→ **WORK INSTRUCTION**:
Only one stretch of the data below is needed. Output the lines from the one with "You are a computer-use" up to and including the one with "Instruction: Edit Line items with pencil icon", exactly as they stand.

→ **DATASET CONTENT**:
"""

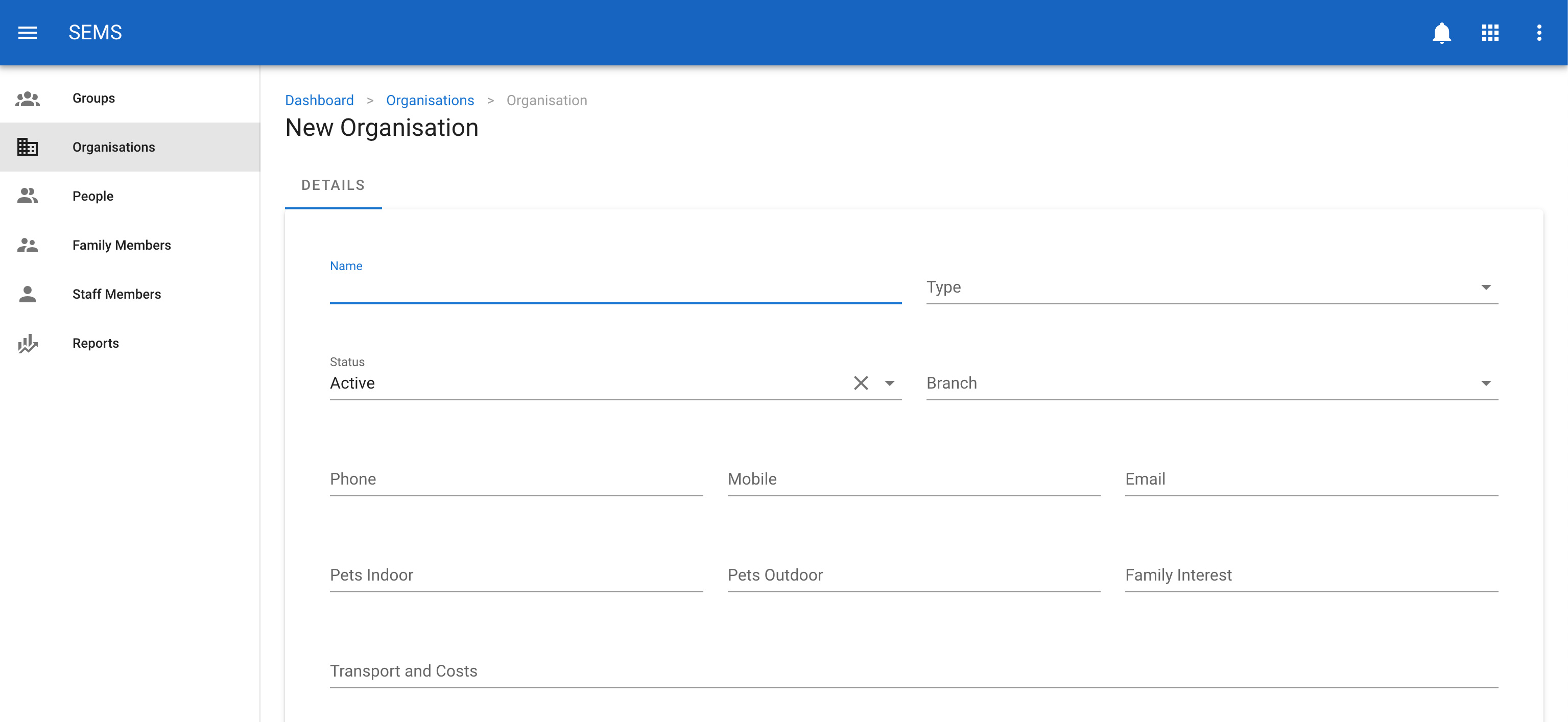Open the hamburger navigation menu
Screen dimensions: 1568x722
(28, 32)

"""
"""

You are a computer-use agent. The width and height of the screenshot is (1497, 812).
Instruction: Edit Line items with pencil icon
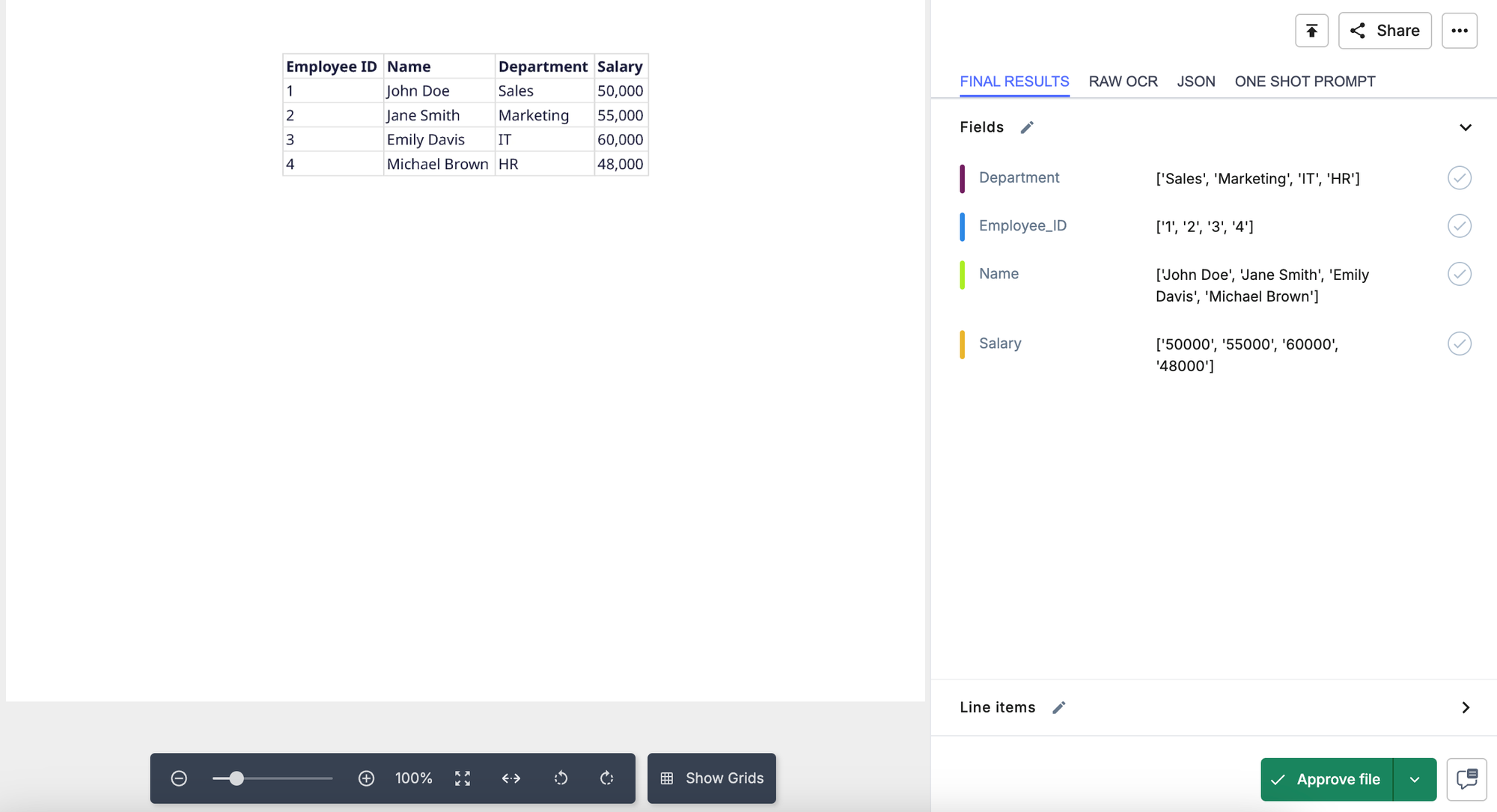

"""
"""

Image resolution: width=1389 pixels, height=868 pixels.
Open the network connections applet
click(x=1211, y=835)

"""

→ **RESULT BELOW**:
You are a computer-use agent. The width and height of the screenshot is (1497, 812).
Instruction: Edit Line items with pencil icon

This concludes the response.